§ **Listed records**:

⁂

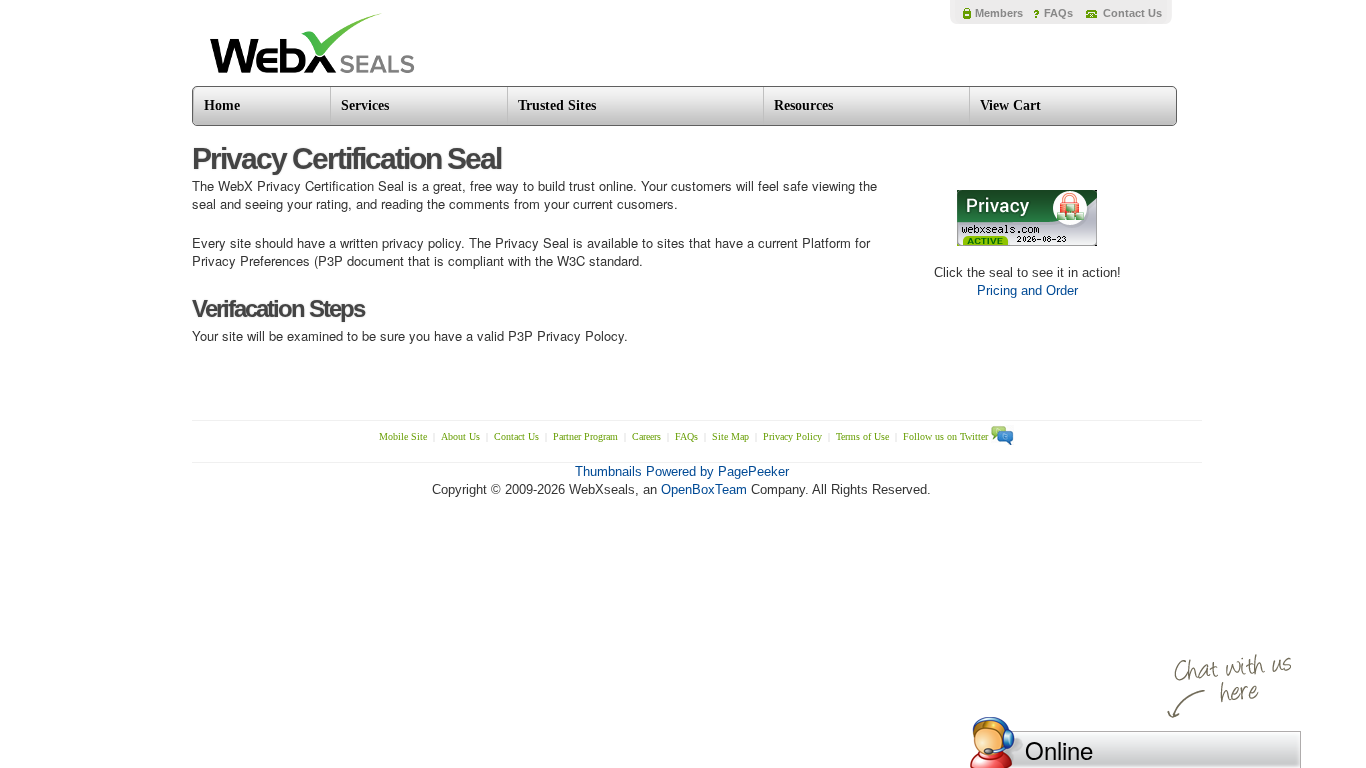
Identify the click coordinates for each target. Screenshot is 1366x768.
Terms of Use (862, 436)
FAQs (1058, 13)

⁂

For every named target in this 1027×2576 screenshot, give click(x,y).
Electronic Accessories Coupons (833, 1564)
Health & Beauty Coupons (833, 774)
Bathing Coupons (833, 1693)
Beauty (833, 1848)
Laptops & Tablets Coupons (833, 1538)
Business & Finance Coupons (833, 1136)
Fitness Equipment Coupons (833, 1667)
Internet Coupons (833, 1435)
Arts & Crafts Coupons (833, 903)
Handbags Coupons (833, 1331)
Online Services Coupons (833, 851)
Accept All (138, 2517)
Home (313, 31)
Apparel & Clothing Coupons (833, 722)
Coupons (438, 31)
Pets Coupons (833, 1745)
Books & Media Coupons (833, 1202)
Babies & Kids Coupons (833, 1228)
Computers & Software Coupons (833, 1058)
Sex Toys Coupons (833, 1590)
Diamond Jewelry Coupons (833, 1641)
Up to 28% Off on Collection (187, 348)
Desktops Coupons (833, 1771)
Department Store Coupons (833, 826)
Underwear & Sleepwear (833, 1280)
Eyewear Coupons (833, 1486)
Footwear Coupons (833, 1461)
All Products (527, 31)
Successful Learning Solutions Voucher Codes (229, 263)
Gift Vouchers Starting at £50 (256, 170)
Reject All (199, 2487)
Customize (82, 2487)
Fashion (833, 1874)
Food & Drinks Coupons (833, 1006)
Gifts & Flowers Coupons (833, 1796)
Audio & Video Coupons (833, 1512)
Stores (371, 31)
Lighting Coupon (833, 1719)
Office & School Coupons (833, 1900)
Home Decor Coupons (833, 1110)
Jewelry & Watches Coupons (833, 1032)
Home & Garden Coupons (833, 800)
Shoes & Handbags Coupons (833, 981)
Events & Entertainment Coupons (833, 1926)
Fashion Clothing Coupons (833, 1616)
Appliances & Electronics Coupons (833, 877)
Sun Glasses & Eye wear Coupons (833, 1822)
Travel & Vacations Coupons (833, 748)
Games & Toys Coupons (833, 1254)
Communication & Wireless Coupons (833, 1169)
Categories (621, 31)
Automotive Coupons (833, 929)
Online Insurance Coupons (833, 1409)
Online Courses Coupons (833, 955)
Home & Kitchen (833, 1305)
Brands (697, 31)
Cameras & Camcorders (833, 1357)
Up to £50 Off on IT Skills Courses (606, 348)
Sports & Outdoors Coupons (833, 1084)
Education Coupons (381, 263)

⁂

§ **Brief**: In the listing above, find the line containing "Books & Media Coupons (833, 1202)" and the line containing "Gift Vouchers Starting at £50 (256, 170)", then retype both and every line between them exactly, with nothing else.

§ **Answer area**:
Books & Media Coupons (833, 1202)
Babies & Kids Coupons (833, 1228)
Computers & Software Coupons (833, 1058)
Sex Toys Coupons (833, 1590)
Diamond Jewelry Coupons (833, 1641)
Up to 28% Off on Collection (187, 348)
Desktops Coupons (833, 1771)
Department Store Coupons (833, 826)
Underwear & Sleepwear (833, 1280)
Eyewear Coupons (833, 1486)
Footwear Coupons (833, 1461)
All Products (527, 31)
Successful Learning Solutions Voucher Codes (229, 263)
Gift Vouchers Starting at £50 (256, 170)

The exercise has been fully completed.